Problem details
Give back every line of the data below exactly.

[Stored data entries]
____________________

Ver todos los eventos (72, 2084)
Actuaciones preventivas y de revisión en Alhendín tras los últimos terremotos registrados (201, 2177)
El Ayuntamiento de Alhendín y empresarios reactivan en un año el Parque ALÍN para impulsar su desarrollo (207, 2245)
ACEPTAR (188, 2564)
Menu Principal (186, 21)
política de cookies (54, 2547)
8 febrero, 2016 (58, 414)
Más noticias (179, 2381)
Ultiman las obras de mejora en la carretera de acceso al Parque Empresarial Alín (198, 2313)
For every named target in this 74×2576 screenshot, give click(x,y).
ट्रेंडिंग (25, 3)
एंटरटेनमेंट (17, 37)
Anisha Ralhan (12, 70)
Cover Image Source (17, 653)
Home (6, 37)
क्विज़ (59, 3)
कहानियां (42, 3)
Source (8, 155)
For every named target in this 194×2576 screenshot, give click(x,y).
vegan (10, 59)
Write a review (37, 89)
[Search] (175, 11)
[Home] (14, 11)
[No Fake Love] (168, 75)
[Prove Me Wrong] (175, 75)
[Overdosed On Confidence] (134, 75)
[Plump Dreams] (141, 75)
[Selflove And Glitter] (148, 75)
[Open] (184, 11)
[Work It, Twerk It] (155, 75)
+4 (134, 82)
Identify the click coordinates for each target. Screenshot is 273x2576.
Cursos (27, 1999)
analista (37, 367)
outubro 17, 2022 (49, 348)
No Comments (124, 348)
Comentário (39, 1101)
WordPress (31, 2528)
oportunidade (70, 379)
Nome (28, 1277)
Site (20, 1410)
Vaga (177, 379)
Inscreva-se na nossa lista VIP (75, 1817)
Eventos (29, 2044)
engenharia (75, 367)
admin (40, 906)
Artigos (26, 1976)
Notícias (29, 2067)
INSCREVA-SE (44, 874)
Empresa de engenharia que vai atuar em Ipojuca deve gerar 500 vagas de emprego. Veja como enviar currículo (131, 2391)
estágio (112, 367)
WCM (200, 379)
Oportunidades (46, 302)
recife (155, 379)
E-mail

____________________

Reply
Ver todos los eventos (72, 2084)
Actuaciones preventivas y de revisión en Alhendín tras los últimos terremotos registrados (201, 2177)
El Ayuntamiento de Alhendín y empresarios reactivan en un año el Parque ALÍN para impulsar su desarrollo (207, 2245)
ACEPTAR (188, 2564)
Menu Principal (186, 21)
política de cookies (54, 2547)
8 febrero, 2016 (58, 414)
Más noticias (179, 2381)
Ultiman las obras de mejora en la carretera de acceso al Parque Empresarial Alín (198, 2313)
For every named target in this 74×2576 screenshot, give click(x,y).
ट्रेंडिंग (25, 3)
एंटरटेनमेंट (17, 37)
Anisha Ralhan (12, 70)
Cover Image Source (17, 653)
Home (6, 37)
क्विज़ (59, 3)
कहानियां (42, 3)
Source (8, 155)
For every named target in this 194×2576 screenshot, give click(x,y).
vegan (10, 59)
Write a review (37, 89)
[Search] (175, 11)
[Home] (14, 11)
[No Fake Love] (168, 75)
[Prove Me Wrong] (175, 75)
[Overdosed On Confidence] (134, 75)
[Plump Dreams] (141, 75)
[Selflove And Glitter] (148, 75)
[Open] (184, 11)
[Work It, Twerk It] (155, 75)
+4 (134, 82)
Identify the click coordinates for each target. Screenshot is 273x2576.
Cursos (27, 1999)
analista (37, 367)
outubro 17, 2022 (49, 348)
No Comments (124, 348)
Comentário (39, 1101)
WordPress (31, 2528)
oportunidade (70, 379)
Nome (28, 1277)
Site (20, 1410)
Vaga (177, 379)
Inscreva-se na nossa lista VIP (75, 1817)
Eventos (29, 2044)
engenharia (75, 367)
admin (40, 906)
Artigos (26, 1976)
Notícias (29, 2067)
INSCREVA-SE (44, 874)
Empresa de engenharia que vai atuar em Ipojuca deve gerar 500 vagas de emprego. Veja como enviar currículo (131, 2391)
estágio (112, 367)
WCM (200, 379)
Oportunidades (46, 302)
recife (155, 379)
E-mail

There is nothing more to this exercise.